• [TASK DETAILS] Filter this data down to the lines that hold "Identify", and copy them.
——————————
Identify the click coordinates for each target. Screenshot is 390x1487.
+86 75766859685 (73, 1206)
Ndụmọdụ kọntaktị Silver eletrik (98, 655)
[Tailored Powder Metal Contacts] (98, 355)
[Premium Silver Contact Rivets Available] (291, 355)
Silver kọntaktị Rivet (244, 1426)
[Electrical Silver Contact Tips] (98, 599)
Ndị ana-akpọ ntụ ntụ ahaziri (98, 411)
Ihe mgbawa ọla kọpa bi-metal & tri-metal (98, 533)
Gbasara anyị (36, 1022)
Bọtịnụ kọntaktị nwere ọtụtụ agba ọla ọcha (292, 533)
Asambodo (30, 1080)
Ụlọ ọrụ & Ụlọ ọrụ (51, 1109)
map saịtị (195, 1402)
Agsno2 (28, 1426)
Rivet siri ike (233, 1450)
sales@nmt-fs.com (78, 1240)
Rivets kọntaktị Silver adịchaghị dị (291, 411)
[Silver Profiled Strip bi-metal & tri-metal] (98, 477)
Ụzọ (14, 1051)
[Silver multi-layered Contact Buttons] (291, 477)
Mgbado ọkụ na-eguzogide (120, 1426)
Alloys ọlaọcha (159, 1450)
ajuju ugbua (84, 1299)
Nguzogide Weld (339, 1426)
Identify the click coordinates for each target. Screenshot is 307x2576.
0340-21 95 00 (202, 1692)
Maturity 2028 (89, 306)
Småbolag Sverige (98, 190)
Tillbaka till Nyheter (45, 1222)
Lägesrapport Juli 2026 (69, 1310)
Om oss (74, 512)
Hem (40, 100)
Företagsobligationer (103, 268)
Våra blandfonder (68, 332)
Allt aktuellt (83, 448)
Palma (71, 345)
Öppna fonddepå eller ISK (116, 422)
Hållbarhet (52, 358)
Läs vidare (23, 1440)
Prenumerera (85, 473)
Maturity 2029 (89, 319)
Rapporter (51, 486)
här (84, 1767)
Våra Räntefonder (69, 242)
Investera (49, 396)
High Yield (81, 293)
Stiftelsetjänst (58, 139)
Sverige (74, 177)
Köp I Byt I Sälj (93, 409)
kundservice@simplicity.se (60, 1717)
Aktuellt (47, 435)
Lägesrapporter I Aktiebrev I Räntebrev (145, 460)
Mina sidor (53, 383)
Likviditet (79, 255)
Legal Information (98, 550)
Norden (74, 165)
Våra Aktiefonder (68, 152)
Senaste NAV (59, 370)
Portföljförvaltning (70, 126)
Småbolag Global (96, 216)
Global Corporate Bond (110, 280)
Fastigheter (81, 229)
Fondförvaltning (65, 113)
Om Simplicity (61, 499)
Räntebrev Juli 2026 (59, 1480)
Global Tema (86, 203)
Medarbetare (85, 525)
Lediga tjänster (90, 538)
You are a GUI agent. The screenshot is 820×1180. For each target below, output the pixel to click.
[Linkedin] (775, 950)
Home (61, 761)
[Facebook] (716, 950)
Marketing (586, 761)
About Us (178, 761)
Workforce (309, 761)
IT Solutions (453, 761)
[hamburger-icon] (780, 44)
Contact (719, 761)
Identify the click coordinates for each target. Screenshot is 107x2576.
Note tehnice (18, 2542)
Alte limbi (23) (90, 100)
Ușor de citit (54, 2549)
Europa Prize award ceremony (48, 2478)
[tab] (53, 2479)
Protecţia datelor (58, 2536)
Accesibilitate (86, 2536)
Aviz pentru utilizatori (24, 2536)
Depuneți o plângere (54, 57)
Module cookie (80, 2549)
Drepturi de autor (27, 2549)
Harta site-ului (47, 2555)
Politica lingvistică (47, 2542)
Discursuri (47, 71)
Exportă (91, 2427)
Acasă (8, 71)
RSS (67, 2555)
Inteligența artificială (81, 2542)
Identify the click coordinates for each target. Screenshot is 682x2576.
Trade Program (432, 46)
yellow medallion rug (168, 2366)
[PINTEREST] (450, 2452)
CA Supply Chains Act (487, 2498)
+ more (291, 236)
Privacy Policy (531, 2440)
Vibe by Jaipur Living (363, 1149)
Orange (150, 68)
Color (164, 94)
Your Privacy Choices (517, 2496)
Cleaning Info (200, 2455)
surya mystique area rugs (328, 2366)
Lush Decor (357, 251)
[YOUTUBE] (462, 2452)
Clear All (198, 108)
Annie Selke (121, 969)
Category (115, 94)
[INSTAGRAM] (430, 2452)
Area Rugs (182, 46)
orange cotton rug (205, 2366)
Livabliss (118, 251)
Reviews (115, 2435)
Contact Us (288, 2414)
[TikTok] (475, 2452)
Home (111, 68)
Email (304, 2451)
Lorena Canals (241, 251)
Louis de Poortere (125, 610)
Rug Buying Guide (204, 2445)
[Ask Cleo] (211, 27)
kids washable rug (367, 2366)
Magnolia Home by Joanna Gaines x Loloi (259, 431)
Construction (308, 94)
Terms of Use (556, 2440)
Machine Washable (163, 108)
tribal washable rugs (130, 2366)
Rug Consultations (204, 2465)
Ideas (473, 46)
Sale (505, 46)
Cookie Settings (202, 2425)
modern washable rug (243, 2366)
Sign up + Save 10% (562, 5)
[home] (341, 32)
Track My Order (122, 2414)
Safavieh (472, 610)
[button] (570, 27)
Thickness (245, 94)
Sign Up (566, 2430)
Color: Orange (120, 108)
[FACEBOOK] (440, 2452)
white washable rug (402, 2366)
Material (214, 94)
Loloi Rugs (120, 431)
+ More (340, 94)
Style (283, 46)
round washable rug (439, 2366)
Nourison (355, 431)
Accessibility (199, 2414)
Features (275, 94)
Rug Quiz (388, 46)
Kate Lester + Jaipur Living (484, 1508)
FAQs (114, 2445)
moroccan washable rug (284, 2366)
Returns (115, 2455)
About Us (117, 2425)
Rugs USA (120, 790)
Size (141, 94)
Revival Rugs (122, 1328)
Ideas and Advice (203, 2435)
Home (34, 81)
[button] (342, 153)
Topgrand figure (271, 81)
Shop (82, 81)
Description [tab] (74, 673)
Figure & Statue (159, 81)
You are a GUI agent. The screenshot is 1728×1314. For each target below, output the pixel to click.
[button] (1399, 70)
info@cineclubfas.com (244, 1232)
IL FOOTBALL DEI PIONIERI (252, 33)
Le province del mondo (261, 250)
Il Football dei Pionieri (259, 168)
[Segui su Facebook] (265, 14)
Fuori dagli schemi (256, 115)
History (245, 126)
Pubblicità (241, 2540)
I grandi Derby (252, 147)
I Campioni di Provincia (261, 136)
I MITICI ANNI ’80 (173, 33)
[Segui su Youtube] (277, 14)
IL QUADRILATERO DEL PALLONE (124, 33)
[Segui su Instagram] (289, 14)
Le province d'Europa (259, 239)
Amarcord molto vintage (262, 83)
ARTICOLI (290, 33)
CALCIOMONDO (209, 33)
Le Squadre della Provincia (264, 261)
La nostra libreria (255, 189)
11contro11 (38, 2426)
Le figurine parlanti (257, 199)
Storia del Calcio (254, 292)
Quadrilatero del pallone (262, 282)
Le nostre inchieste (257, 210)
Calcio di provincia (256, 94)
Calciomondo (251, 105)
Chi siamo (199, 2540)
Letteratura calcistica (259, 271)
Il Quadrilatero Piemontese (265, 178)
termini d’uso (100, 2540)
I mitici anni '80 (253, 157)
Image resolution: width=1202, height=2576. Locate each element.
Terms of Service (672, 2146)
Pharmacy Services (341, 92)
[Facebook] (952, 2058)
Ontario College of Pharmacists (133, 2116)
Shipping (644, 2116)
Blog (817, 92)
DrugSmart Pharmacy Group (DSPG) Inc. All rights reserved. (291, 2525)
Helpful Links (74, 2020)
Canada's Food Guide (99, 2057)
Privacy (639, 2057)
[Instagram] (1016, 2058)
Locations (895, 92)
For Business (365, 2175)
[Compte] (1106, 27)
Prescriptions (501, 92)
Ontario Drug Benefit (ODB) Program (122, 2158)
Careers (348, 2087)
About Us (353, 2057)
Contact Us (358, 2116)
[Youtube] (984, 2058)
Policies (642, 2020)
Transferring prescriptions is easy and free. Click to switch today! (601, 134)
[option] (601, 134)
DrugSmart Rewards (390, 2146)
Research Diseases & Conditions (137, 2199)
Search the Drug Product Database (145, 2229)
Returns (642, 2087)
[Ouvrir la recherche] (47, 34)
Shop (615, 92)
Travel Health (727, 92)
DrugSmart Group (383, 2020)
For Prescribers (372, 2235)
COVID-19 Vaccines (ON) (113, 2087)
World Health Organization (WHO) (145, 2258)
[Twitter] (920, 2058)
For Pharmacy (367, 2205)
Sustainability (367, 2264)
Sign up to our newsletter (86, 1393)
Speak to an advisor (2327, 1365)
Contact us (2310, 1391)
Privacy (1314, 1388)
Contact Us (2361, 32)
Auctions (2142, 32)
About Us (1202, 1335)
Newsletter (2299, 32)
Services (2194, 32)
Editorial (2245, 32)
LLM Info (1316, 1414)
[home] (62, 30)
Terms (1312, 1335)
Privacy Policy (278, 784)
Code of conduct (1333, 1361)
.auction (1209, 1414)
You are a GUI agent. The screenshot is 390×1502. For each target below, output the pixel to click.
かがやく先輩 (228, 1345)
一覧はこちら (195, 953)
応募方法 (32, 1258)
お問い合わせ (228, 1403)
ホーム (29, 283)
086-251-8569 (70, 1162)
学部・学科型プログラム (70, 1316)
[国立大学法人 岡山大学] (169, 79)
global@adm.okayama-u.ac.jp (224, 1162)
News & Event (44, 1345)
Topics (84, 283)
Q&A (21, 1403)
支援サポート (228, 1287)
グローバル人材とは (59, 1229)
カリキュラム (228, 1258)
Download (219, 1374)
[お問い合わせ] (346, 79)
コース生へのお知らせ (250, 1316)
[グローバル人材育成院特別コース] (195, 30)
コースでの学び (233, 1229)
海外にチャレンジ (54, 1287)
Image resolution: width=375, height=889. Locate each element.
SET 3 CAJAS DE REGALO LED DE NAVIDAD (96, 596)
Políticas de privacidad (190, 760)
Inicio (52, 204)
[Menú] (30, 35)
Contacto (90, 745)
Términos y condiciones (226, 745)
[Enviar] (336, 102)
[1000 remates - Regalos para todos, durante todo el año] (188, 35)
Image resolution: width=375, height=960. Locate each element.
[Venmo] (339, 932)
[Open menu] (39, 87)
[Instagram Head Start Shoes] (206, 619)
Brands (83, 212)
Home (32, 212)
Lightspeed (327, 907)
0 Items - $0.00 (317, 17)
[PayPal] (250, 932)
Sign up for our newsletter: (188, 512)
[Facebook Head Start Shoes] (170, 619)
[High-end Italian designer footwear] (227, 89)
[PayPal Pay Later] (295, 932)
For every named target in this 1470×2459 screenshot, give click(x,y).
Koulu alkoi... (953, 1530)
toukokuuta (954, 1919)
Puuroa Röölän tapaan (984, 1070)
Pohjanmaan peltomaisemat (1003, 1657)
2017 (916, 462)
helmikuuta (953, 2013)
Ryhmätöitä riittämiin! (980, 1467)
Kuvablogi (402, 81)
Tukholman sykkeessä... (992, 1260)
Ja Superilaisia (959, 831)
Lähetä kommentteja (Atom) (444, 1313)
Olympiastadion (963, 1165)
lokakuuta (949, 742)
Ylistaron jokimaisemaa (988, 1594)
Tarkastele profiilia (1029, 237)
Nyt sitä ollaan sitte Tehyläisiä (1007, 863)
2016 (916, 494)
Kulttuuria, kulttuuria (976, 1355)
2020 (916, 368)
——————————
• [RESULT OF THE TASK]
Identify the click coordinates for each target. Screenshot is 390x1487.
Identify the click coordinates for each target. Screenshot is 307x2576.
Identify the click coordinates for each target. Screenshot is 107x2576.
Identify the click coordinates for each target. Screenshot is 682x2576.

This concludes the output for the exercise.